Produce word for word the lines of the data below running from the one that has "Given: Click the tweet" to the one that has "Open the Bourses", inclusive, and no others.
==================================================
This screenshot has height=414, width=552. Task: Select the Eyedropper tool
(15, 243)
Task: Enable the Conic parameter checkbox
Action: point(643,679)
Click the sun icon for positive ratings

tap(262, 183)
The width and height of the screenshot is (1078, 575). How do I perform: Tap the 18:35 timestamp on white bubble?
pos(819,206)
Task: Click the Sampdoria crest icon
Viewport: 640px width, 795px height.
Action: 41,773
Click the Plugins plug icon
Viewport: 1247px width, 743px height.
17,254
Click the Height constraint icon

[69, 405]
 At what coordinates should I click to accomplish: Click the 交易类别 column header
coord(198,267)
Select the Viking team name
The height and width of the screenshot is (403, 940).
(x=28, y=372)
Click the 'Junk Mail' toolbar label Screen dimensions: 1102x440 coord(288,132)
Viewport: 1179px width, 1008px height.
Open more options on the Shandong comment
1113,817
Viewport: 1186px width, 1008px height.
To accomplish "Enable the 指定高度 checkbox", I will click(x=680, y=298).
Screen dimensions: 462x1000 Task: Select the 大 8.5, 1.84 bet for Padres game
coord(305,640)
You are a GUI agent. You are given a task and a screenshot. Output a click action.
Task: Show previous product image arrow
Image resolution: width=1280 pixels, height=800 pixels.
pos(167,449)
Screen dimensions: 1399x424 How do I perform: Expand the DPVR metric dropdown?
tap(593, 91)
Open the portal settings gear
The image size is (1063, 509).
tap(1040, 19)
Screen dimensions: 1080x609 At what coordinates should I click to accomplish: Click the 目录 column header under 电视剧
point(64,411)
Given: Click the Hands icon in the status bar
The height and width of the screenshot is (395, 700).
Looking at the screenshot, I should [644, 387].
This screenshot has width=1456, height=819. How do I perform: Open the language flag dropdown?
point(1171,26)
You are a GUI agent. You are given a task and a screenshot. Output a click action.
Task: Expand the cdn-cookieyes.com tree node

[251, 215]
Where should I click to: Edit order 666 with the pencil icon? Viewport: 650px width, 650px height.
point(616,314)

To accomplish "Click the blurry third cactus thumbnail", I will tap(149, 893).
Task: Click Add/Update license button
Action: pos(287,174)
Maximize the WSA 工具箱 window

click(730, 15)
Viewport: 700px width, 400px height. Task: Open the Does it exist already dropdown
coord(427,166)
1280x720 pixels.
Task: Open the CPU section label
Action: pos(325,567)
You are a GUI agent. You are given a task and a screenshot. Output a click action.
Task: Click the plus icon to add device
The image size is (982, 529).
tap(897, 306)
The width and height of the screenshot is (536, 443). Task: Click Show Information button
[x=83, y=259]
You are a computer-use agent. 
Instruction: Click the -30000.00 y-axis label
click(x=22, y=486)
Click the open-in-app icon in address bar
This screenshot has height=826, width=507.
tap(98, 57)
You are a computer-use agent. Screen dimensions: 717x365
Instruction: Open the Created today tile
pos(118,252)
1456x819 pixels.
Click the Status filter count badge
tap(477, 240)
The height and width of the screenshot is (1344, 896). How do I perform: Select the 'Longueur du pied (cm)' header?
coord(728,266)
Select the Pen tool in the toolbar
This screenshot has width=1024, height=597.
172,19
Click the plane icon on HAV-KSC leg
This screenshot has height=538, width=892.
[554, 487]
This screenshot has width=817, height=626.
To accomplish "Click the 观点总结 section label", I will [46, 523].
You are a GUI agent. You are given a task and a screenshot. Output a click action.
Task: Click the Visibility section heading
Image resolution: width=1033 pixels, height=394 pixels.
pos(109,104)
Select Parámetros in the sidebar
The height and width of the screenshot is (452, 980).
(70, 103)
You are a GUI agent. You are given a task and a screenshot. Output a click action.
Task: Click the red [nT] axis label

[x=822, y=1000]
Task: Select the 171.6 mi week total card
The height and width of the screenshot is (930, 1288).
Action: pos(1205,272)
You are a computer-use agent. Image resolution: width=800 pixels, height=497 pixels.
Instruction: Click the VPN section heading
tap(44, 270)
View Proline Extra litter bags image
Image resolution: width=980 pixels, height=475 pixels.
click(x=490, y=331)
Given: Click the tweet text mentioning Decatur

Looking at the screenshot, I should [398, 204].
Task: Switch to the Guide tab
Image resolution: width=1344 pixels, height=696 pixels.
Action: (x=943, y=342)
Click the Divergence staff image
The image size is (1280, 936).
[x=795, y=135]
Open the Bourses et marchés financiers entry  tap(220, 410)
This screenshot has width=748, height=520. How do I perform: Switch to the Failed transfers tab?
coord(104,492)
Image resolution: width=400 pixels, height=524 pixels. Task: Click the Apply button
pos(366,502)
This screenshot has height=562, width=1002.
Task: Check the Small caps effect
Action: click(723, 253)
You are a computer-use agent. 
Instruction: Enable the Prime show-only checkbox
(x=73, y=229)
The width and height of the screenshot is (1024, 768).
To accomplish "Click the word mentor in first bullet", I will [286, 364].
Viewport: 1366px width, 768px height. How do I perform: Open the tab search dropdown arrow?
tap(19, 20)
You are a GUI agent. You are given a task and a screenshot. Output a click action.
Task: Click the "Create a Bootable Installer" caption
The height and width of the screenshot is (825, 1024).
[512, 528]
==================================================
▸ **Written response**
Given: Click the tweet text mentioning Decatur

Looking at the screenshot, I should [398, 204].
Task: Switch to the Guide tab
Image resolution: width=1344 pixels, height=696 pixels.
Action: (x=943, y=342)
Click the Divergence staff image
The image size is (1280, 936).
[x=795, y=135]
Open the Bourses et marchés financiers entry  tap(220, 410)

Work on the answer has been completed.